The reality is that any precedent once set can be very hard to undo once the line is crossed, and what clears in today’s deal become precedent for tomorrow.
Backing the Apollo / Triton LBO, King Holdco Limited (the “Company”) is marketing €750 million of Senior Secured Floating Rate Notes due 2032 (the “Notes”), and our full First Look report is available here.
Snooze / Drag provisions developed as a post-COVID era “innovation” designed to accommodate certain CLO investors with hands tied by restrictive CLO indentures, unable to actively consent but willing to tacitly roll into maturity extensions.
As detailed in a report by our leveraged loan colleagues, this deemed consent mechanic has appeared in several iterations in European leveraged loans, making the need to respond to consent requests mission critical.
The mechanic also hasn’t been limited to maturity extensions only, nor only to CLO investors facing the particular issue, but also applies to other consent matters and lenders generally, and has included deemed consent for non-responding lenders or the disenfranchisement of commitments of non-responding lenders when determining whether requisite consents have been achieved.

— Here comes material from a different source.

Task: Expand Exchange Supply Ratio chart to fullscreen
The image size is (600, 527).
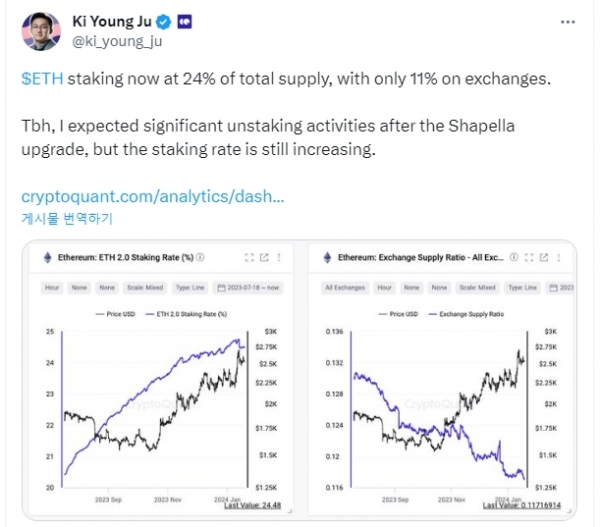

CLO documentation has arguably also moved on since the Snooze / Drag began appearing in loans, with changes to facilitate participation in priming debt and asset priming transactions perhaps relieving some of of the (non)-voting pressures previously experienced, as discussed in our report here. The provisions aren’t liked by some loan investors, and we track them in our reports, as
they raise the risk of disenfranchisement or worse, being actively dragged into an extended or otherwise altered investment without consent.